The US Food and Drug Administration (FDA) has approved ruxolitinib (Jakafi) for treatment of chronic graft-versus-host disease (GVHD) in adults and in pediatric patients 12 years and older who have already had one or two lines of systemic therapy.
The product, a JAK inhibitor first marketed for use in myelofibrosis, is already approved for acute GVHD in adults and pediatric patients over 12 who are steroid refractory.
Both forms of GVHD (acute occurring within 100 days of transplant, and chronic more than 100 days after transplant) are associated with significant morbidity and mortality and can affect multiple organ systems.

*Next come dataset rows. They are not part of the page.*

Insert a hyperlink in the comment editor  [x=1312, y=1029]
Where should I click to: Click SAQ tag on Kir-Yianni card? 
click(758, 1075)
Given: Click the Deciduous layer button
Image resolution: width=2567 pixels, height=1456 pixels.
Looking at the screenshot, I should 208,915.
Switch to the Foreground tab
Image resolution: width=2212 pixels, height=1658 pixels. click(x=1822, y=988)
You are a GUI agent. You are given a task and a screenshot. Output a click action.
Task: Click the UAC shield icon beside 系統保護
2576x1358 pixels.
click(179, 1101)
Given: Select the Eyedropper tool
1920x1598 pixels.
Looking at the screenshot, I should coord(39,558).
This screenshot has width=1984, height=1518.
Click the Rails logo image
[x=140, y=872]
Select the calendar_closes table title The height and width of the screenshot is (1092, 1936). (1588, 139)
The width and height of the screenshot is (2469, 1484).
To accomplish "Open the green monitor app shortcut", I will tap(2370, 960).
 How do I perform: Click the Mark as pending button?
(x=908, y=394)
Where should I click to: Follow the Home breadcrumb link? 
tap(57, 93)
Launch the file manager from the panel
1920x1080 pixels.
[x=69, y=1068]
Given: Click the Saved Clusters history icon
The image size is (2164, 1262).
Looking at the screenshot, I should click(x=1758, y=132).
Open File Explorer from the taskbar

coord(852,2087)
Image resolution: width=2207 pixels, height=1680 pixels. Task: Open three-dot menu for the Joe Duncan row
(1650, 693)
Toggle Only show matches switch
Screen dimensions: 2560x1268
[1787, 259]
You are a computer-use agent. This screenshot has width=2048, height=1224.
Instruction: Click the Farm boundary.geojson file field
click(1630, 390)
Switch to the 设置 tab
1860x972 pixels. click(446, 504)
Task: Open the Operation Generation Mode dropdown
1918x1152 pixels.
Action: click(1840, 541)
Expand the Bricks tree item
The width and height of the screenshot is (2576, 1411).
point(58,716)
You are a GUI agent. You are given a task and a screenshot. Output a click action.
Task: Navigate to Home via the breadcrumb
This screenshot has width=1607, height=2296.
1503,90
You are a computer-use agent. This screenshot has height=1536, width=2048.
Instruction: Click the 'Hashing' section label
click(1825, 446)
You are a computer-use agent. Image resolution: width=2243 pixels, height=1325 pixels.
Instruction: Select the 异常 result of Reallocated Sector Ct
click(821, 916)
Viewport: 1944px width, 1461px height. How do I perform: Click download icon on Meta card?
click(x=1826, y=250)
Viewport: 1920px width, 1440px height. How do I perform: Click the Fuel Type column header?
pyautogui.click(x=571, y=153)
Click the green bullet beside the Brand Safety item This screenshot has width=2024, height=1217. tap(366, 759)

The FDA approval, granted to the drug manufacturer Incyte, was based results from the REACH3 study, a phase 3, randomized, open-label, multicenter study of 329 patients comparing ruxolitinib (n = 165) to best available therapy (BAT; n = 164) for treatment of steroid-refractory, chronic GVHD after allogeneic stem cell transplantation.
The primary endpoint of overall response rate (ORR) at week 24 (which was day 1 of cycle 7) was 49.7% for ruxolitinib compared with 25.6% for BAT (P < .001).
Ruxolitinib led to longer median failure-free survival than BAT (>18.6 months vs. 5.7 months; P < .001) and higher symptom response (24.2% vs. 11%; P = .001).
The most common (≥10% of patients) adverse events of grade 3 or higher up to week 24 were thrombocytopenia (15.2% in the ruxolitinib group and 10.1% in the BAT group) and anemia (12.7% and 7.6%, respectively). The incidence of cytomegalovirus infections and reactivations was similar in the two treatment groups, reported investigators.
Results from the REACH3 study — the first multicenter randomized controlled trial for chronic GVHD that is positive — were presented at the American Society of Hematology annual meeting last December and were described as potentially practice changing, as reported by Medscape Medical News at the time. The full results were published in the New England Journal of Medicine in July.
“Nearly half of the people who develop chronic GVHD do not respond adequately to steroids — the current standard of care — making this life-threatening condition particularly challenging to treat,” said principal investigator Robert Zeiser, MD, University Medical Center Freiburg, Freiburg, Germany.
“This approval represents a significant advancement in the treatment of appropriate patients with chronic GVHD,” said Zeiser in a press release from Incyte.
“In the US, there are over 14,000 people living with chronic GVHD, many of whom face significant complications that may impair daily activities and linger for years,” said Susan Stewart, executive director of the Blood & Marrow Transplant Information Network, a US-based nonprofit. Stewart had a bone marrow transplant nearly four decades ago and said the new approval is “an important step forward in the treatment of a disease with few options.”
The application for ruxolitinib for chronic GHVD was reviewed under the FDA’s Priority Review program as well as the Project Orbis program, an FDA initiative that allows for concurrent submission and review of oncology drugs among various international partners.